Ilya Kamilsky’s poem We Lived Happily During the War concludes;
“In the street of money in the city of money in the country of money, our great country of money, we (forgive us) lived happily during the war.”
Released at the beginning of the Iraq War, Nothingface’s Skeletons is about trying and failing to live a happy life in the street of money in the city of money, in the great country of money, during the war. Skeletons is about politics colliding with the personal; when an awareness of how the world works starts to break down your ability to function within it, all soundtracked by a vengeful nu-metal firestorm
“Machinations' ' sets the stakes, a protagonist in a mental hospital waiting to be robotized for the dark government. “Let’s start a new nightmare” whispers Holt between guitars that stab like cuts in an Alfred Hitchcock thriller. “A patsy is useful, a window with a view.” Trapped in a place where you “read Catcher in the Rye one hundred and ten fucking times” before being “brainwashed and programmed.” Where on previous album Violence Matt Holt was in perfect concerto with the rest of Nothingface in their pursuit of vengeance, here they turn on him, digging around his brain with jump scare guitar stabs, middle-eights of tinkling cabaret bells and a gentle threat; “Be patient we’ll be calling you.”
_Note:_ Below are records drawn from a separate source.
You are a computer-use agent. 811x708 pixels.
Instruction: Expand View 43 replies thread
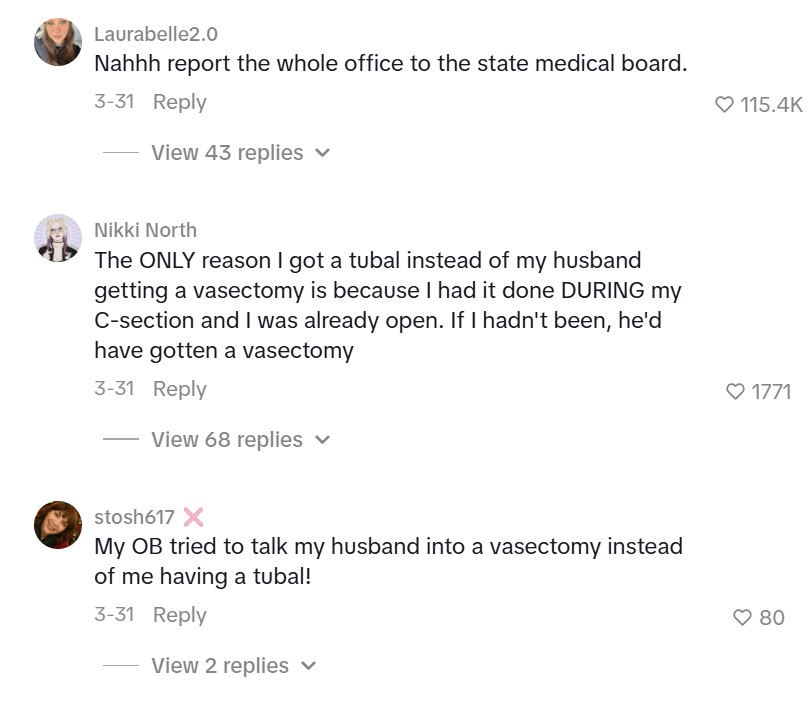coord(227,153)
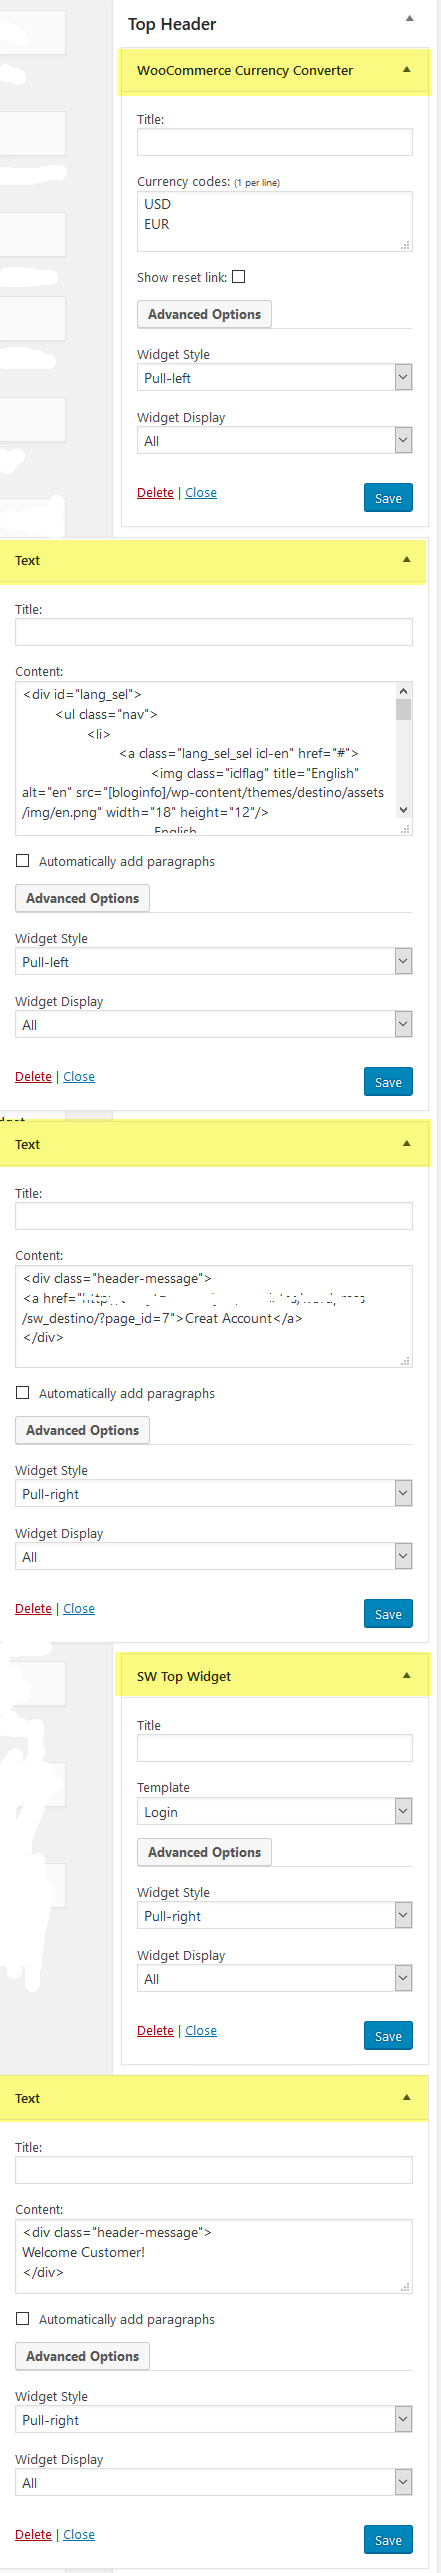Collapse WooCommerce Currency Converter widget arrow
This screenshot has height=2573, width=441.
coord(406,70)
In 2003, you still had to work to stay informed, doomscrolling wasn’t a thing nor the social media platforms that made it so horribly possible, yet singer Matt Holt sounds like he’s been locked up in a basement swiping through whatever miserable memes and tweets would have been coming out of the early Iraq War anyway. Whether raging at corporate rock radio (“I Wish I Was a Communist”) record label politics (“Big Fun at the Gallows”) or a runaway military industrial complex (“Ether”) you have to acknowledge he’s making some points while also wishing he’d log off for his sanity’s sake too. Singing like a demon and writing like the only man on earth that can see them, Holt infuses nu-metal angst with real work fury. “Here Comes the Butchers” is, literally, righteously vengeful against a catholic church that exists to protect a global cabal of pedophiles. “Who do you control? You can't control your own priests,” roars Holt while the band whips up a thunderstorm of nu-metal passion around him. “Can’t fool the world again! The book is fucking dead.” These moments of fury burn hot enough to singe, but when Holt does his damndest to set his weapons down it might just move you to tears. On “Patricide”, Holt uses nu-metal’s common lingua francas of pain and hate to interrogate his own depression. (“Anger holds my hands, keeps me in seclusion, a prison”) while “Scission” finds solace inside an underground mass grave of catacombs recognizing it’s “not far to go.” When “Incarnadine” suddenly becomes an acoustic ballad, thinking about the effort it must have taken for Holt to sing pretty is so heavy it cracks your heart in two.
Skeletons is a GW Bush-era album that doesn’t have the smarm or self-congratulatory airs of other distinctly Bush-era releases like American Idiot or the Rock Against Bush compilation. Instead it sounds both weary and fucking infuriated that it has to exist at all. Songs like “Beneath” and “Ether” are as vividly catchy as anything that was actually on the radio at the time but they're too misanthropic, too nu-metal, to be played on any terrestrial radio station. And Nothingface knew it. So as Skeletons hurdles to a close on “All Cut Up” Holt screams at us, TVT Records, his band, and America; “Are you satisfied!?” Three times then bang. Finished.